*** DATA Section Begins ***

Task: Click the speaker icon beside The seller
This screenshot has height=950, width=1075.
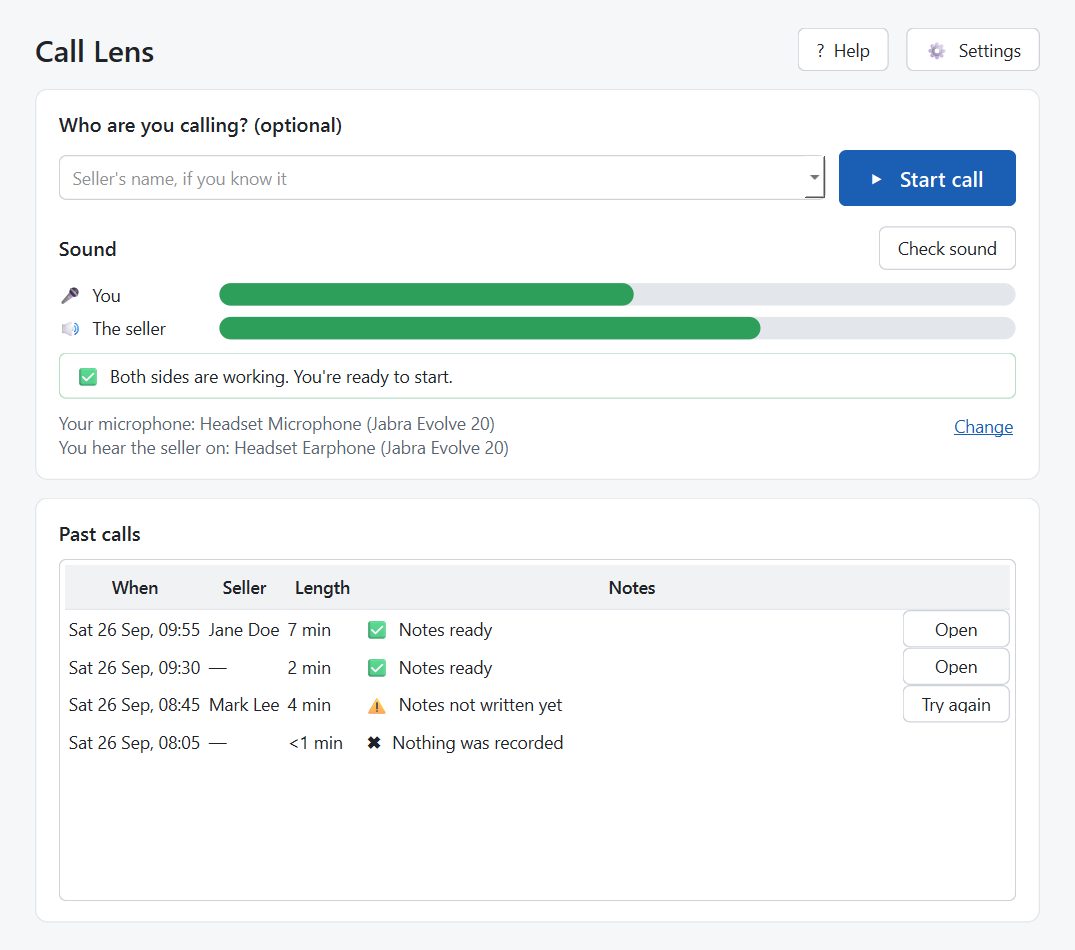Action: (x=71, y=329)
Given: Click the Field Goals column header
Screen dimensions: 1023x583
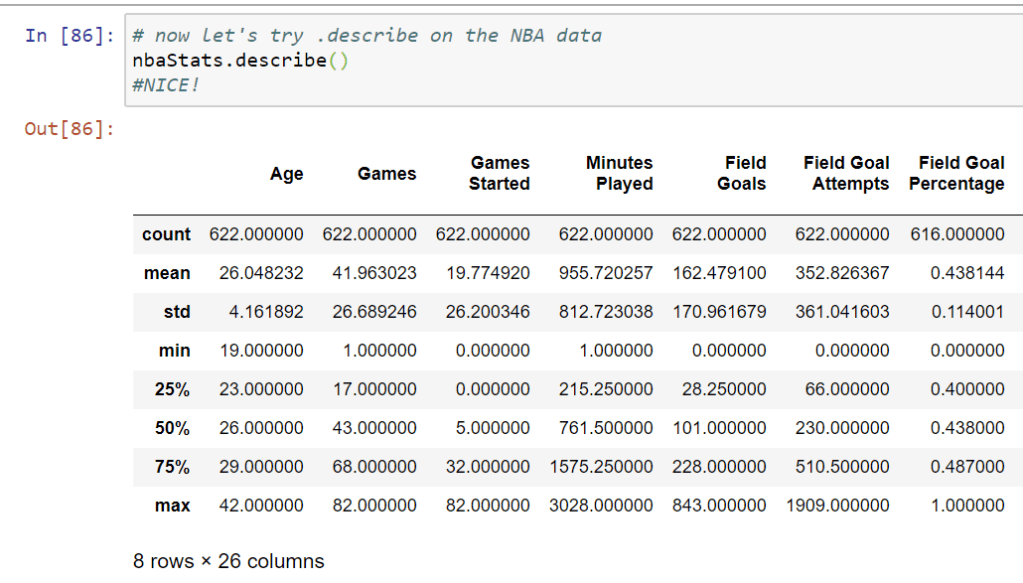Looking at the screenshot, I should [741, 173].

*** DATA Section Ends ***

Where the data contains images, drop them and print the rest exactly.

Task: Click the speaker icon beside The seller
This screenshot has height=950, width=1075.
Action: (x=71, y=329)
Given: Click the Field Goals column header
Screen dimensions: 1023x583
Looking at the screenshot, I should [741, 173].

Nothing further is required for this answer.